• **ASSIGNED TASK**
Could you say how many lines in the records include "will"? Please give the number by itself.

[Pixel coordinate grounding data]
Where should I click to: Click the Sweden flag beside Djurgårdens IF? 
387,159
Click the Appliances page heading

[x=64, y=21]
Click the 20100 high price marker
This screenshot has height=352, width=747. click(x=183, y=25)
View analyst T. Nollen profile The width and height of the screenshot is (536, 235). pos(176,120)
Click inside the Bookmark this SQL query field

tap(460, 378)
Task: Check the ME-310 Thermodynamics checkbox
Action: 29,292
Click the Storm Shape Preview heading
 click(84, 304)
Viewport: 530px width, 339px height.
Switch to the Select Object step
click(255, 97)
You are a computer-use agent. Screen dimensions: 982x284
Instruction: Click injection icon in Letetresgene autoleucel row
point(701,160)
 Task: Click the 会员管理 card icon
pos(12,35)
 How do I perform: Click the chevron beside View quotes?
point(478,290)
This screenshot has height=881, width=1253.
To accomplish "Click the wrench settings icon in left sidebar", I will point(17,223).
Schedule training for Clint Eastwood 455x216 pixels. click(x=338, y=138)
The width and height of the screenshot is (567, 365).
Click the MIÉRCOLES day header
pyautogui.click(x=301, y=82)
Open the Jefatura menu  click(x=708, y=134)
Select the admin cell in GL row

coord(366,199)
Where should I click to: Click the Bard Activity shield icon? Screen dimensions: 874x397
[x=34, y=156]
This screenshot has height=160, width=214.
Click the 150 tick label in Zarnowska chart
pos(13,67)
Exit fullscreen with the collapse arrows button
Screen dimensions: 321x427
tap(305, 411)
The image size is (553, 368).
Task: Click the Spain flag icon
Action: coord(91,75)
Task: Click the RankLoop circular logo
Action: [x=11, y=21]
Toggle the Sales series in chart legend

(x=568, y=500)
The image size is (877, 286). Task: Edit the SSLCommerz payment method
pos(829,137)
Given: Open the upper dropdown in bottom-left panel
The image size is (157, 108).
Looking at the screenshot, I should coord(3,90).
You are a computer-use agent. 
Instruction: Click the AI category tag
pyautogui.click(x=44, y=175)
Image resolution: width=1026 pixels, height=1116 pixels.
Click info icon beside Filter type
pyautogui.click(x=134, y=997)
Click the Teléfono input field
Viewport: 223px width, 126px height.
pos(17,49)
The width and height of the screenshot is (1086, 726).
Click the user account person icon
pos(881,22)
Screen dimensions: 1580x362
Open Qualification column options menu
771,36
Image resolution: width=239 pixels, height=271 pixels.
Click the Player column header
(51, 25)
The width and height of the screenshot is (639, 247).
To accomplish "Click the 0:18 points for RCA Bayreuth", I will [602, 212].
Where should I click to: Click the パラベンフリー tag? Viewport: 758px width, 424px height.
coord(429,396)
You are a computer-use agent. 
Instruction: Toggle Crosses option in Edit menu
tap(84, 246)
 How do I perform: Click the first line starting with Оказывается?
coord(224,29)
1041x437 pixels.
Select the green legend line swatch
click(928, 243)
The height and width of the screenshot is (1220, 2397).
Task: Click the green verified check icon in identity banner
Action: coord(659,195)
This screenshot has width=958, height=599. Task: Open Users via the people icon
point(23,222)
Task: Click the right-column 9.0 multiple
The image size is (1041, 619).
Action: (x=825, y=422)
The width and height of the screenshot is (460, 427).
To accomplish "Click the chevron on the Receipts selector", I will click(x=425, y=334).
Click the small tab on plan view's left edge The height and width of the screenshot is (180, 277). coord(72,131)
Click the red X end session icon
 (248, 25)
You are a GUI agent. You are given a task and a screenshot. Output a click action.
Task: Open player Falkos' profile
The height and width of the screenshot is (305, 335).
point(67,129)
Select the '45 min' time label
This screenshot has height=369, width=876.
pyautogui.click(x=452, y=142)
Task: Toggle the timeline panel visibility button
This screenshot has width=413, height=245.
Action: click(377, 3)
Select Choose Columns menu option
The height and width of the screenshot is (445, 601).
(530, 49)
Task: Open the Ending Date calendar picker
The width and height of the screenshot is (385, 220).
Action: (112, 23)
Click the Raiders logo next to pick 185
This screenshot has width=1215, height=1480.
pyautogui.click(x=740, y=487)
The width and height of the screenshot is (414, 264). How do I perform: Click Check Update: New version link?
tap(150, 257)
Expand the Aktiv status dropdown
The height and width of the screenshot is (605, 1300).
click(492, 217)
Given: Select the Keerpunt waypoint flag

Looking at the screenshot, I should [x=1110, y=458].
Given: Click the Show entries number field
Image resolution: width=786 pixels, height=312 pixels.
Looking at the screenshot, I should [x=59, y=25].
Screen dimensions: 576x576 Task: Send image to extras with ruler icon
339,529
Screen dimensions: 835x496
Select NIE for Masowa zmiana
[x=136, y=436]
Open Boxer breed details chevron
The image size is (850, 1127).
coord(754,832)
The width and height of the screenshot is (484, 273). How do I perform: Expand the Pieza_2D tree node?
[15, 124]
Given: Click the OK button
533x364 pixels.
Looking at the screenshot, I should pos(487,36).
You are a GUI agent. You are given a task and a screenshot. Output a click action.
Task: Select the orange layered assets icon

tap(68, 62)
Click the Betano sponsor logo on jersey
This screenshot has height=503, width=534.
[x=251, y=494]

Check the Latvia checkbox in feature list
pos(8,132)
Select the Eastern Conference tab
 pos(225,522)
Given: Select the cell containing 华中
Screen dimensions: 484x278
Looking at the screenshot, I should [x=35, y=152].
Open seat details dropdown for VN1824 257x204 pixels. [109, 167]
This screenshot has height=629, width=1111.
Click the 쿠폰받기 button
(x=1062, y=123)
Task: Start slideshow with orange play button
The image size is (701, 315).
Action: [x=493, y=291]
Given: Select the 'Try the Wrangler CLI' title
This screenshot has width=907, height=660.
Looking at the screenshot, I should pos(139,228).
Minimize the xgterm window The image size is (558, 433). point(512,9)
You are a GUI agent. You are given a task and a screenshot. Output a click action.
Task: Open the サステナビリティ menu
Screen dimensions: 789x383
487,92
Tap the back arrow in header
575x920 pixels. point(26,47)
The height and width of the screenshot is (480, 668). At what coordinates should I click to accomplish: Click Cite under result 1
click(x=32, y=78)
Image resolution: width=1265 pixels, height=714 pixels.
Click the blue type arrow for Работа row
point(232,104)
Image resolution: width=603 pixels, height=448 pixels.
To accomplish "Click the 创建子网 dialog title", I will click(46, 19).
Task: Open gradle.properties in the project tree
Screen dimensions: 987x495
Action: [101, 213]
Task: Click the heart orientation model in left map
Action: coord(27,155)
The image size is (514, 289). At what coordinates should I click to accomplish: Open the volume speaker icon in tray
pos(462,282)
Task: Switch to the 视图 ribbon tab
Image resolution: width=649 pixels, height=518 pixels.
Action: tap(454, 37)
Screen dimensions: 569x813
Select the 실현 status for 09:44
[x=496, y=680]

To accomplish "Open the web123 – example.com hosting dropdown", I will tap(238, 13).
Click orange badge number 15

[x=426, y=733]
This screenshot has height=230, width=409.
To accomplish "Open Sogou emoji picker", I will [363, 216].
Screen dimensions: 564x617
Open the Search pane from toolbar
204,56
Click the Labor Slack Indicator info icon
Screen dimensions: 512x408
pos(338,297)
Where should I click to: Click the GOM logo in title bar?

• **OUTPUT FOR THIS EXERCISE**
6